Monday, March 7, 2011

Labor Battles and Exploring the Past Online

Randall Stephens

Nelson Lichtenstein writes about "The Long History of Labor Bashing" in the March 6 Chronicle. What are the antecedents of the current struggles over benefits and bargaining? What light does history shine on all this? asks Lichtenstein.

This right-wing critique of trade unionism has often been contradictory and inconsistent. At the turn of the 20th century, many establishment figures in the news media and politics saw the unionism of their era as but a manifestation of immigrant radicalism, often violent and subversive. After World War I, the business offensive against the unions went by the name of "The American Plan," with the American Legion and other patriotic groups often serving as the antilabor militants who broke picket lines and physically manhandled union activists.

At the very same moment, a quite contradictory discourse, which portrayed the unions as retrograde rather than radical, was emergent. Progressives, as well as conservatives, often denounced unions as self-serving job trusts, corrupt and parasitic enterprises linked to ethnic politicians and underworld figures.>>>

After reading that I went over to the Library of Congress's Chronicling America website, an excellent, free historical newspapers resource. My search for the exact words "labor," "anarchists," and "immigrant" brought back 8 results for 1890-1900. Here's a fairly typical article from the Chicago Eagle, June 15, 1895. Notice that the author acknowledges that the Haymarket Riot at least drew the public and the experts to acknowledge the labor troubles of the day.

A little over nine years ago Chicago's Haymarket tragedy occurred. On the night of May 4, 1880, a bomb was thrown into the ranks of the police, who had gone to disperse an anarchist meeting. One policeman was killed outright, six were mortally wounded, and sixty more or loss injured. The number of the crowd killed or hurt was never known. Chicago never witnessed excitement so intense, and she at once achieved the reputation of being the center of anarchism for the whole world. No one event ever brought labor troubles and agitation to the notice of so many people, and probably no other influence has done so much to cause a widespread study of social economy. Four men wore hanged for the Haymarket crime, and one killed himself in jail by blowing his head to pieces with a dynamite cartridge exploded in his mouth. It was never discovered who threw the bomb. When it exploded it blew Chicago anarchy to pieces and answered the directly opposite purpose its thrower evidently intended.

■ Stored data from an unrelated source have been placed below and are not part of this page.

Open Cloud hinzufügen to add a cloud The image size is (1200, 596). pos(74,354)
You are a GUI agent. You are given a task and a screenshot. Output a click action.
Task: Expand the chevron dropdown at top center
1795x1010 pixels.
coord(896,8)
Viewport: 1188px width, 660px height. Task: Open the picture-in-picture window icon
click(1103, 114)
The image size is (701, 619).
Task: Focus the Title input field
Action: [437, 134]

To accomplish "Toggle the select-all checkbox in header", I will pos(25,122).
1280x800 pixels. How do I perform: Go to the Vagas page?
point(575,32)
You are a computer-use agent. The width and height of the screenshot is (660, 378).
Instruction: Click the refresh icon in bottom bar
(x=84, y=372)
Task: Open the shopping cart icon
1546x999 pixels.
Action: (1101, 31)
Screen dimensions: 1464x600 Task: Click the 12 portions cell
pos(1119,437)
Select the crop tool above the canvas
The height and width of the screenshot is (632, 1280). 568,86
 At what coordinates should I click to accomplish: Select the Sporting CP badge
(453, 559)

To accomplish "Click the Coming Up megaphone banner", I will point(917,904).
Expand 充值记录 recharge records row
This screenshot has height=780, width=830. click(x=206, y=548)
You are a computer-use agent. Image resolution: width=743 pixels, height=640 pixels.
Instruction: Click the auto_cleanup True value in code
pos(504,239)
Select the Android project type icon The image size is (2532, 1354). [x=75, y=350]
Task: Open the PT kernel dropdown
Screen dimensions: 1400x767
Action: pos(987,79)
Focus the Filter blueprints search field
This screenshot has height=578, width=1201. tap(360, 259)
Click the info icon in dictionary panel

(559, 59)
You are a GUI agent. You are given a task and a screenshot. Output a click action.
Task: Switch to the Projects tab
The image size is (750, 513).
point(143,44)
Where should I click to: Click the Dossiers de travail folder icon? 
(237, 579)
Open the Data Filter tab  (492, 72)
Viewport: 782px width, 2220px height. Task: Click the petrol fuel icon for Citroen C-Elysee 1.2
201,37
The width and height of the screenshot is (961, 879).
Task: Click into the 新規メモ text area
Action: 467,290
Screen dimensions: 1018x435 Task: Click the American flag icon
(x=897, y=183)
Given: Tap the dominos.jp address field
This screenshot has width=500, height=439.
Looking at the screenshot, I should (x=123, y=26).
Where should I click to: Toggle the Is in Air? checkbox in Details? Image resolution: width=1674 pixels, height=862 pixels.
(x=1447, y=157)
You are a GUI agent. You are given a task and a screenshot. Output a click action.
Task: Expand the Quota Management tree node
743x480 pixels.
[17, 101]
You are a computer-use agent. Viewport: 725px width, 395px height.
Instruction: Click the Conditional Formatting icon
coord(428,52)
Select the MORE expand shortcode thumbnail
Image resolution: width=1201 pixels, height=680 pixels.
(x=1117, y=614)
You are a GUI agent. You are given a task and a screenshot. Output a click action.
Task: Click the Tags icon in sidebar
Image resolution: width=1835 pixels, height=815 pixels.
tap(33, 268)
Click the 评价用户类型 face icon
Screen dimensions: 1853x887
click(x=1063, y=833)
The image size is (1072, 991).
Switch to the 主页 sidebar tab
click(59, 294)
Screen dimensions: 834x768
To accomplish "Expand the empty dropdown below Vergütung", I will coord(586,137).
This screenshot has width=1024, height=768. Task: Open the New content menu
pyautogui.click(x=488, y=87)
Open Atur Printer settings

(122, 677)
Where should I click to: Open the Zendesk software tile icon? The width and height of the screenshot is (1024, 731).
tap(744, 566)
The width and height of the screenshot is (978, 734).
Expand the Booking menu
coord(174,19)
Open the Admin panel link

A similar search on Google Books (from 1890-1900) for "anarchy," "labor," "unions," "immigrants," and "radical" returned 21 results. Of course, word searches like this cannot pick up on the subtleties of meaning and the distances between the words on the page. But they still represent a huge leap in the way we do or can do our research. Journalists, too, must be taking advantage of these relatively new ways to access the past. (One could spend hours and hours searching and browsing through countless other databases to harvest similar sources.)

(In the coming days I'll be posting here a video interview I did with Robert Darnton, Carl H. Pforzheimer University Professor at Harvard and director of the Harvard University Library. I ask Darnton about what is being called the Digital Public Library of America, the range of digital resources on the web, and the ways historians are using these new materials.)

Thirty years ago a historian who knew little about labor history, but wanted to learn more about how the present compared to the past, might have had to spend hours in the library, browsing indexes, thumbing through moldy card catalogs, or roaming the stacks. Not any more. Though, I still love to browse the stacks!